Work instructions:
1. Print, word for word, the stretch of the Innocence Project excerpt from "And, at the" through "Actual Innocence Commission.".
2. In the Innocence Project excerpt, how many lawyers signed the petition that Sandy D'Alemberte filed in December?

*** Exercise passage Section Begins ***

Rothman — a Miami criminal defense attorney serving on the board of directors of the Innocence Project of Florida — urged his fellow Florida Bar Board of Governors members to support the project’s work, funded largely by The Florida Bar Foundation.
And, at the board meeting in Tallahassee January 29, Rothman made a motion that “we do everything possible” to support a petition pending at the Supreme Court for a rule to establish an Actual Innocence Commission.
The purpose, Rothman said, is “so that we can find out, No. 1, why innocent people are being convicted in our courts, and No. 2, why the true guilty people have not been caught.”
The motion passed unanimously.
Before the vote, Sandy D’Alemberte briefly described the petition he filed in December signed by 68 lawyers, including Rothman. (See story in January 1, 2010,
News
).

*** Exercise passage Section Ends ***
*** Supplied material Section Begins ***

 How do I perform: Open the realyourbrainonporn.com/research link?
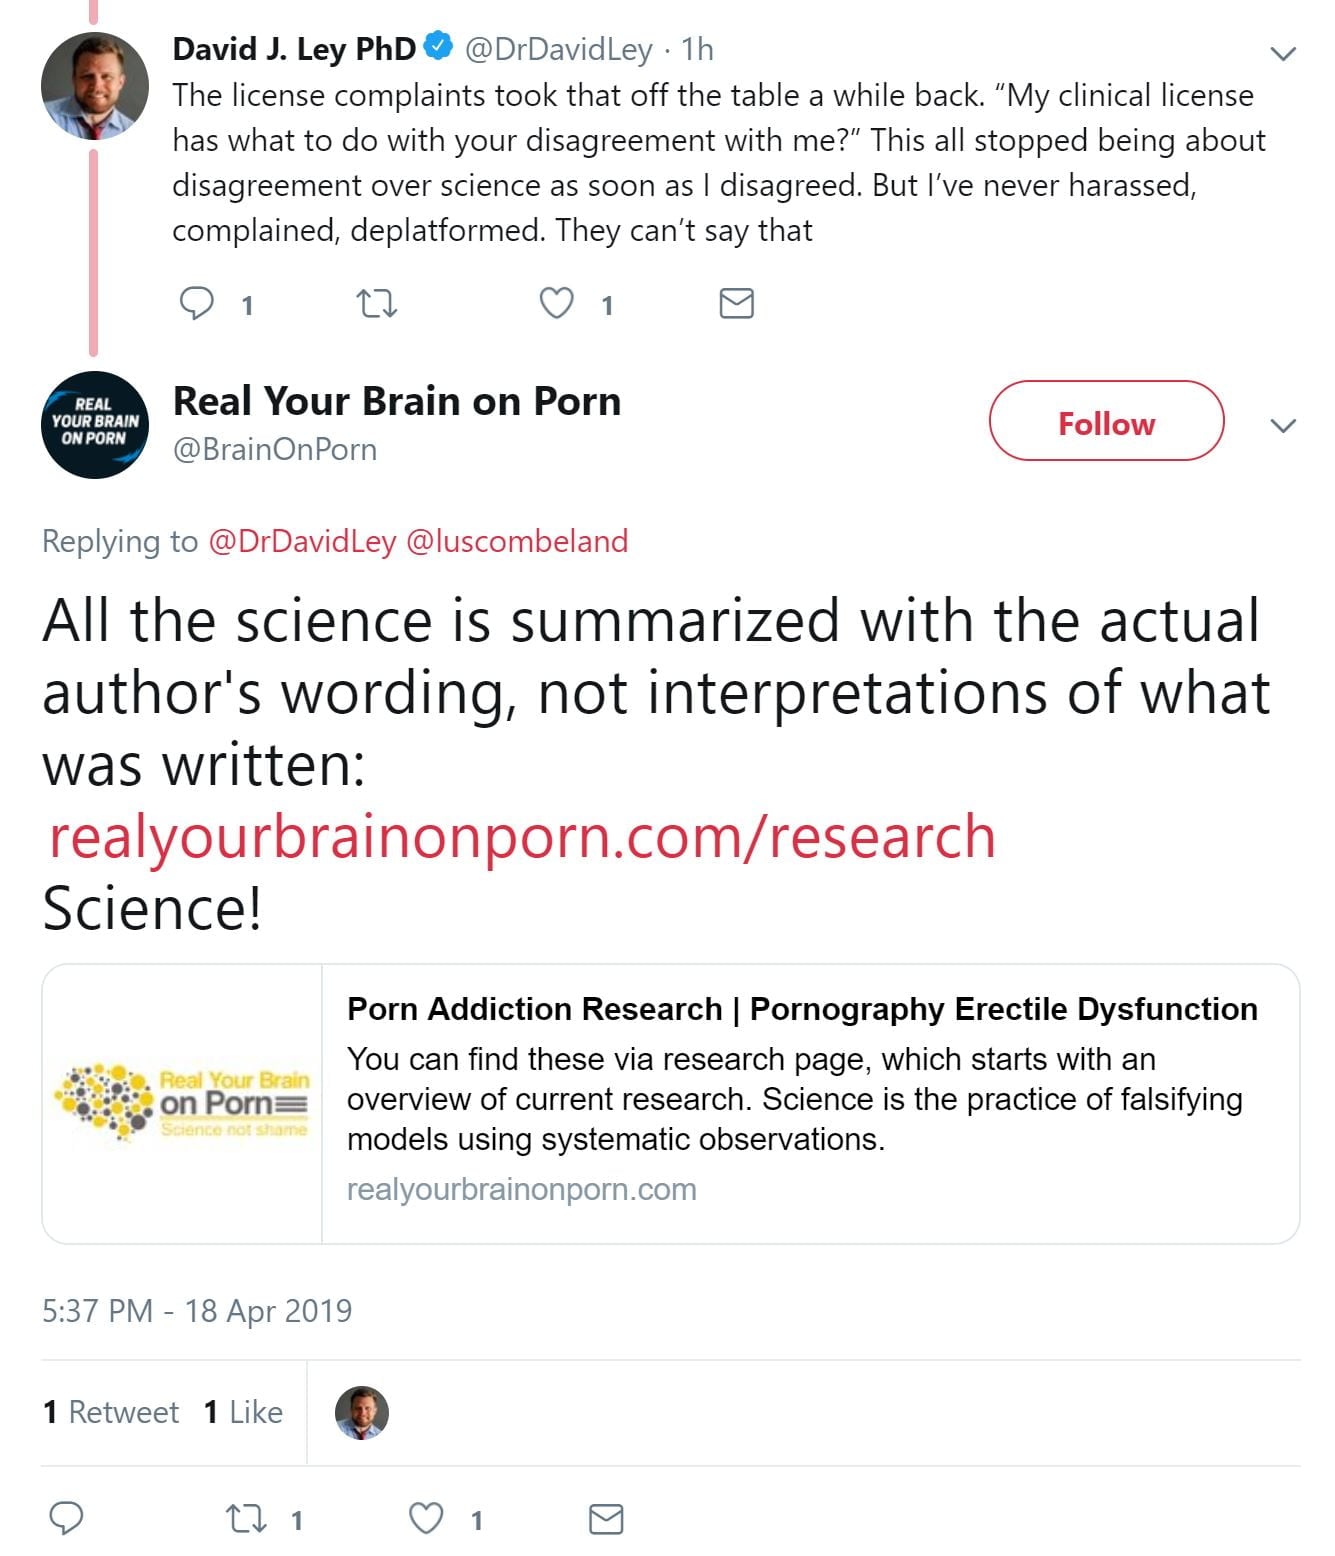(x=521, y=836)
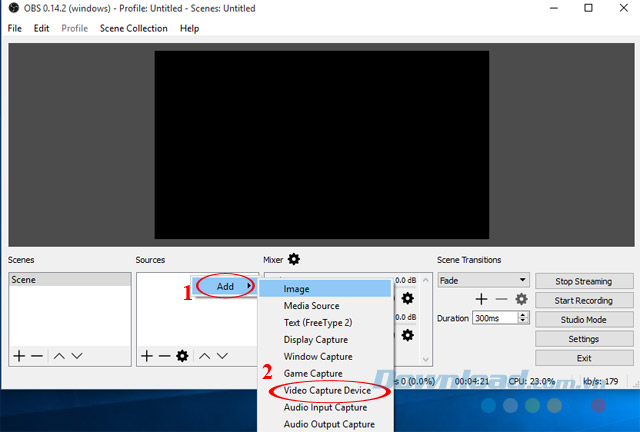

*** Supplied material Section Ends ***

Response list:
1.
And, at the board meeting in Tallahassee January 29, Rothman made a motion that “we do everything possible” to support a petition pending at the Supreme Court for a rule to establish an Actual Innocence Commission.

2. 68 lawyers signed it.